== EXTRACT PROVIDED ==
ASSESSOR'S PARCEL: 5E-4 ACREAGE: 1.5 acres FILM ROLL/NEGATIVE: XIV-26, 27
(Former address: 179 Great Road)

ARCHITECTURAL DESCRIPTION, cont. Although built within a year or so of its very similar neighbor to the east, the Edwin Whitcomb House at 175 Main Street (see Form #58), in many of its details the Abraham Wilder House has advanced from the Federal into the Greek Revival style. It is a five- by two-bay side-gabled house, with paired rear chimneys, clad in the same warm red brick veneer seen at the Whitcomb House. The windows here are 6-over-9-sash, with molded wood surrounds and what appear to be early or original louvered wood blinds (shutters). The main center entry, rather than displaying an elliptical fanlight, is now surrounded by trim boards embellished with Greek Revival moldings. Four-pane sidelights above paneled aprons flank the door, which is presently concealed by a vertical-board storm door. The trim on the main house includes a molded cornice with a bed molding and frieze across the facade, but no returns or roof overhang on the gable ends.

A long two-story clapboard wing on the west end of the house is of very similar proportions to that at the Edwin Whitcomb House. Its facade is five bays at the first story, four at the second. The three windows at the first story are large 2-over-2-sash, interspersed with two entries--one with a modern glass-and-panel door, the other with a very narrow vertical-board door. The windows at the second story are single 9-light windows on the east portion, and very wide 2-over-2-sash on the western part. The outer (west) portion of the wing appears to have been a shed or had another utilitarian function, as its west gable end has another narrow vertical-board door at the first story, and what appears to be a hay door on the second. A very shallow one-story clapboarded leanto extends across all or part of the rear of the main building. The setting of this house, which has an intact pair of venerable sugar maples in the front yard, and a remnant of the same type of front carriage drive as #175, also appears to be authentic to its nineteenth century appearance.

It is not known who the builder of this house was, but a Burnham family account book shows that in 1835 carpenter Reuben Burnham did 9 1/2 days worth of work here, including building a door.

HISTORICAL NARRATIVE, cont.

== CHALLENGE 1 ==
Copy the records verbatim, from the line containing "Where should I" through the line containing "pos(51,320)", inclusive.

== DATASET ROWS ==
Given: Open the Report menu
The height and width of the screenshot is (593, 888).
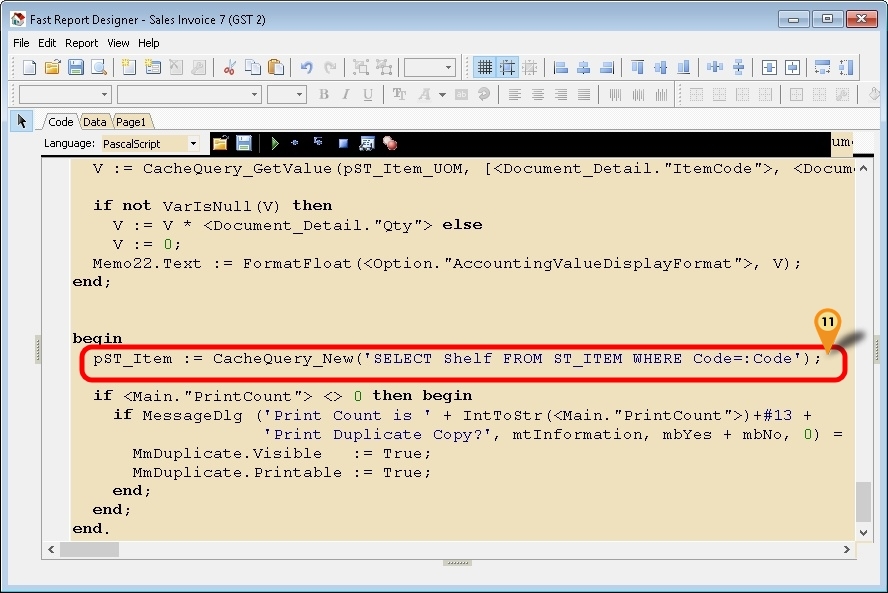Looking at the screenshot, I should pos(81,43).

* * *

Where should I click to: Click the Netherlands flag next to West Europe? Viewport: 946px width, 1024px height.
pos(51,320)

---

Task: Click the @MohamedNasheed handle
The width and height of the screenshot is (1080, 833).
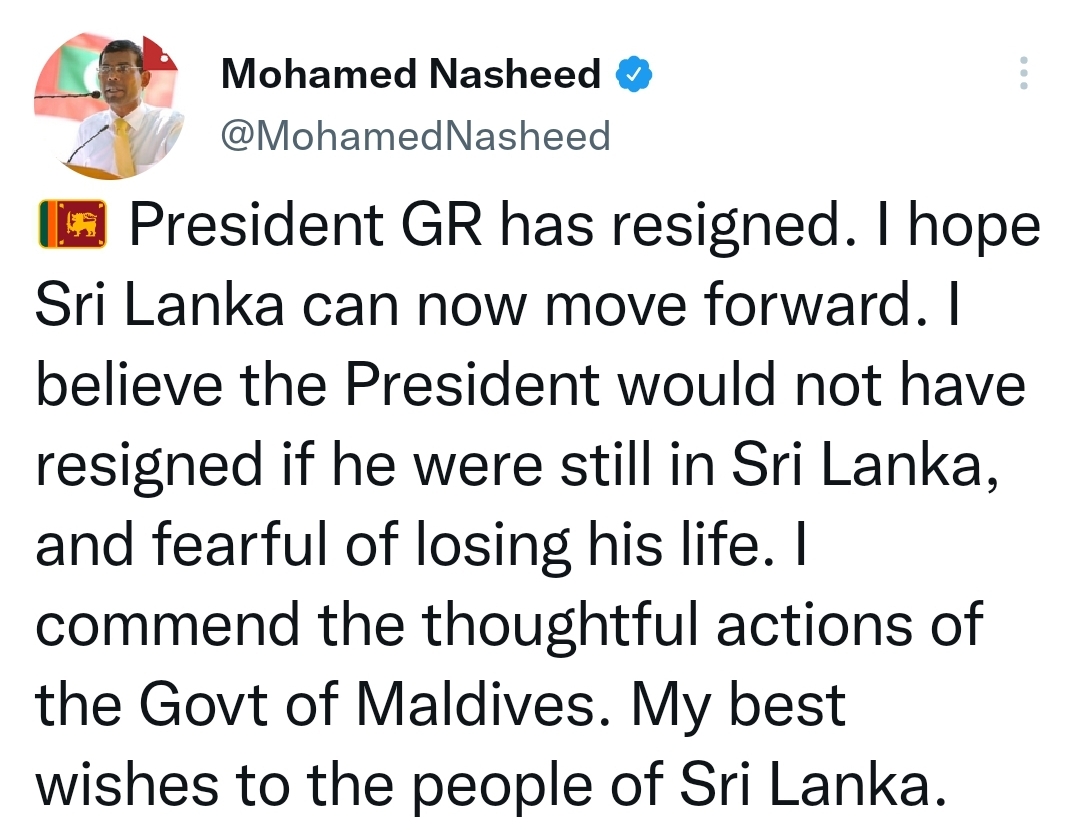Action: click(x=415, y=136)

== CHALLENGE 2 ==
In the house description, why does the outer (west) portion of the wing appear to have been a shed or to have had another utilitarian function?

== EXERCISE OUTPUT 1 ==
Where should I click to: Click the Netherlands flag next to West Europe? Viewport: 946px width, 1024px height.
pos(51,320)

== EXERCISE OUTPUT 2 ==
Its west gable end has a narrow vertical-board door at the first story and what appears to be a hay door on the second.